Nosso hermano José Silveira faz todo o processo de abate, limpeza e cozimento do gado sozinho. O churrasco no couro, ou asado en el cuero, em espanhol, é possivelmente o mais tradicional e antigo tipo de churrasco do gaúcho sul-americano. Após os conflitos entre europeus e indígenas no pampa, um grande número de cabeças de gado foram deixadas soltas a pastar pelas vastas planícies. As vacarias surgiram e o gado se tornou importante fonte de alimento para o gaúcho.

Silveira aperfeiçoou a técnica ao adicionar duas grelhas, uma sob e outra sobre a vaca.

O gaúcho é uma mistura de europeus, negros e indígenas, de acordo com Dr. José Fachel, da Universidade Federal de Pelotas. Com a dizimação de muitas tribos, estes gaúchos se tornaram nômades, foras-da-lei. As vacas espalhadas por tudo era um alvo fácil e excelente fonte de proteínas. Uma lenda urbana conta que o Rio Grande do Sul aguentou por tanto tempo as investidas do Império Brasileiro durante a Guerra dos Farrapos por que conseguiam sobreviver com uma dieta feita quase 100% de carne enquanto os soldados imperialistas tinha que carregar pesados mantimentos.

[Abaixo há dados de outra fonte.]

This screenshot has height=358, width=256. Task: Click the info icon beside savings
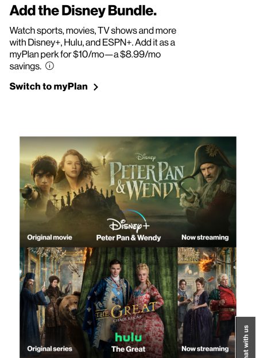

O churrasco no couro consiste em assar a vaca inteira utilizando o próprio couro do animal como meio de cozimento. Todos os fluidos, como gordura derretida, sangue e água são retidos pelo couro e fervem, deixando a carne bem macia e com um sabor característico. O assador uruguaio José Silveira diz que, de acordo com uma lenda, o índio, muito matreiro na época, estava sempre na disparada, portanto assava a vaca no couro para que, se estivesse em perigo, enrolava o animal na própria pele e a levava no cavalo.

Hoje este tipo de assado é uma arte que está morrendo. Existem muitas razões para tal. Silveira é provavelmente uma das últimas pessoas a manter a tradição viva. A razão mais óbvia é a dificuldade de fazer o serviço. Silveira faz tudo sozinho. Ele escolhe o animal de acordo com o número de pessoas a serem servidas e também pela qualidade de vida do animal, fato muito importante e determinante no sabor da carne. Outro problema são as leis sanitárias. - No Brasil é muito difícil cozinhar uma vaca desta forma, diz Silveira. Primeiro por causa da proibição das armas de fogo, e segundo porque a não ser que a vaca seja cozida no local do abate, não dá para assar. Não é possível simplesmente colocar a vaca aberta na traseira de uma caminhonete e levá-la para qualquer lugar, ele conta. No Uruguai as leis são mais brandas, então é lá que ele mais trabalha, normalmente perto da fronteira com o Brasil, para os brasileiros também participarem.